Question 5: Interactive Time Range Selection

5.  Create an interactive line plot where the user can select a specific time range
    to view using a date range slider.

    * Create a basic line plot of 'Temperature' over 'Date'.
    * Implement a date range slider using Bokeh widgets to allow users to select a start and end date.
    * Update the plot dynamically based on the selected date range.
    * Add tooltips to display the date and temperature.
    * Enable pan, wheel zoom, and reset tools.

In [None]:
import pandas as pd
from bokeh.plotting import figure, show
from bokeh.io import output_notebook
from bokeh.models import ColumnDataSource, HoverTool, DateRangeSlider, CustomJS
from bokeh.layouts import column
output_notebook()
df_sorted = df.sort_values("Date").copy()
df_sorted["Date_ms"] = df_sorted["Date"].astype("int64") // 10**6  # En millisecondes pour JS
source_all = ColumnDataSource(data=dict(
    Date=df_sorted["Date"],
    Date_ms=df_sorted["Date_ms"],
    Temperature=df_sorted["Temperature"]
))
source_filtered = ColumnDataSource(data=source_all.data.copy())
p = figure(
    title="Interactive Daily Minimum Temperatures",
    x_axis_type="datetime",
    width=950,
    height=400,
    tools="pan,wheel_zoom,reset",
    x_axis_label="Date",
    y_axis_label="Temperature (°C)"
)
p.line("Date", "Temperature", source=source_filtered, line_width=2, color="orange")
hover = HoverTool(
    tooltips=[("Date", "@Date{%F}"), ("Temp", "@Temperature{0.0} °C")],
    formatters={"@Date": "datetime"},
)
p.add_tools(hover)
slider = DateRangeSlider(
    title="Sélectionne une plage de dates",
    start=df_sorted["Date"].min(),
    end=df_sorted["Date"].max(),
    value=(df_sorted["Date"].min(), df_sorted["Date"].max()),
    step=1,
    width=900
)
callback = CustomJS(
    args=dict(source_all=source_all, source_filtered=source_filtered, slider=slider),
    code="""
    const data_all = source_all.data;
    const data_filtered = source_filtered.data;

    const start = slider.value[0];
    const end = slider.value[1];

    const dates = data_all['Date'];
    const dates_ms = data_all['Date_ms'];
    const temps = data_all['Temperature'];

    data_filtered['Date'] = [];
    data_filtered['Date_ms'] = [];
    data_filtered['Temperature'] = [];

    for (let i = 0; i < dates.length; i++) {
        if (dates_ms[i] >= start && dates_ms[i] <= end) {
            data_filtered['Date'].push(dates[i]);
            data_filtered['Date_ms'].push(dates_ms[i]);
            data_filtered['Temperature'].push(temps[i]);
        }
    }

    source_filtered.change.emit();
    """

Directive 1: For each statement about the time range exercise, answer yes or no and quote the words from it that decide the answer: (a) The plot offers pan, wheel zoom, and reset tools. (b) The temperature line is drawn in blue. (c) The date range slider is set to a width of 900.
The records are unrelated to the time range exercise above.

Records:
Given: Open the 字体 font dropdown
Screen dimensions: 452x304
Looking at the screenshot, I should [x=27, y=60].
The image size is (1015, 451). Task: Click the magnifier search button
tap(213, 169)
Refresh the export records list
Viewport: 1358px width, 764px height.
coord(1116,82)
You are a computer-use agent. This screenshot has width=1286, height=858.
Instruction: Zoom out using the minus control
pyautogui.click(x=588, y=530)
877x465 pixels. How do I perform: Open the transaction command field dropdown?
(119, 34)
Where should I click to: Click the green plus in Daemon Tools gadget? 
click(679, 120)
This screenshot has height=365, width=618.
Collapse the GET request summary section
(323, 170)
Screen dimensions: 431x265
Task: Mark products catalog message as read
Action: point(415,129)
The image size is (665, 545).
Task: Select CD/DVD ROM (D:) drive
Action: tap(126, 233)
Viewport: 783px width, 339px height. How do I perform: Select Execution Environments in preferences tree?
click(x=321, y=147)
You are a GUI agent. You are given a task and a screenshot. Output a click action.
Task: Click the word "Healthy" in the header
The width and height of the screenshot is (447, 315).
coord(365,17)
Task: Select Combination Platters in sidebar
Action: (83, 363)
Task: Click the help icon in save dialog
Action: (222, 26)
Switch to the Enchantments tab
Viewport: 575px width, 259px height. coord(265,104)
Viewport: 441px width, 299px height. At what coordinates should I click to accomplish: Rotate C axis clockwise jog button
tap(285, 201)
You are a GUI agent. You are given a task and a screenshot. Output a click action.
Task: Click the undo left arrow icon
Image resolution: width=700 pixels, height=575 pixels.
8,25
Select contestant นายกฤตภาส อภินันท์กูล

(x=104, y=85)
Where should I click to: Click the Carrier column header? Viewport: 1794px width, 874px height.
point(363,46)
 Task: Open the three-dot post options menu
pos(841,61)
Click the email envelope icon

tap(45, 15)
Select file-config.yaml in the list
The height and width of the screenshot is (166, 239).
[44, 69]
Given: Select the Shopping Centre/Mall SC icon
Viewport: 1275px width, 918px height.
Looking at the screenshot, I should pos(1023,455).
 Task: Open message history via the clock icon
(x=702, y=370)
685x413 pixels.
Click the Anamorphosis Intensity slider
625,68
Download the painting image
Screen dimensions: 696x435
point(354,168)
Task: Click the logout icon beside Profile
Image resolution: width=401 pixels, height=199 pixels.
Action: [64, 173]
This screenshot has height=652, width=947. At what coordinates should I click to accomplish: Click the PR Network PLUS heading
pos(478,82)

Directive 2: Repeat the lines of the records, starting at the line that contains "Task: Click the logout icon beside Profile" and ending at the last line of the records, with both ends included.

Task answer 1:
(a) Yes: tools="pan,wheel_zoom,reset"
(b) No: color="orange"
(c) Yes: width=900

Task answer 2:
Task: Click the logout icon beside Profile
Image resolution: width=401 pixels, height=199 pixels.
Action: [64, 173]
This screenshot has height=652, width=947. At what coordinates should I click to accomplish: Click the PR Network PLUS heading
pos(478,82)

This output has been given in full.